------ TEXTO DE LEITURA ------

Em outras regiões do Brasil a história não é
muito diferente: metais tóxicos, como o mercúrio usado no
garimpo, acumulam-se criminosamente em nossas águas. Para cada
450 gramas de ouro extraídos dos rios da Amazônia, o dobro
de mercúrio é despejado na água resultando num cálculo
assustador: cerca de 100 toneladas anuais desse metal envenenam a Bacia
Amazônica.
No setor rural, lamentavelmente, é onde ocorre a maior taxa de
desperdício por conta de métodos de irrigação
não racionalizados. A grande quantidade de água utilizada
no setor agrícola pode ser sensivelmente reduzida com a implantação
de processos de irrigação bem planejados. O setor também
contribui para o aumento da poluição, despejando nas águas
os restos de pesticidas agrícolas.
E o que fazer? Temos de exigir que a administração do uso
da água seja feita com responsabilidade. Além disso, cada
um de nós, não importa nossa atividade profissional, somos
seres humanos dependentes deste valioso recurso natural. Se em cada momento
do nosso dia-a-dia, tivermos em mente que somos responsáveis pela
nossa água do futuro, poderemos contribuir para garantir uma límpida
e potável reserva.

------

(OBJETIVO 1): De acordo com o texto sobre o uso da água, por que o setor rural apresenta a maior taxa de desperdício?

------ DADOS FORNECIDOS ------

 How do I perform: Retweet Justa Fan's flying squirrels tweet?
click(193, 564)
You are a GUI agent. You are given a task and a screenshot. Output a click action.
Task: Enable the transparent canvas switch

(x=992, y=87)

------

(OBJETIVO 2): Converta em lista numerada as linhas dos dados fornecidos, começando pela linha que contém "You are a GUI" e seguindo até a última linha desses dados, omitindo as linhas em branco.

(RESPOSTA 1): O setor rural tem a maior taxa de desperdício por causa de métodos de irrigação não racionalizados.

(RESPOSTA 2):
1. You are a GUI agent. You are given a task and a screenshot. Output a click action.
2. Task: Enable the transparent canvas switch
3. (x=992, y=87)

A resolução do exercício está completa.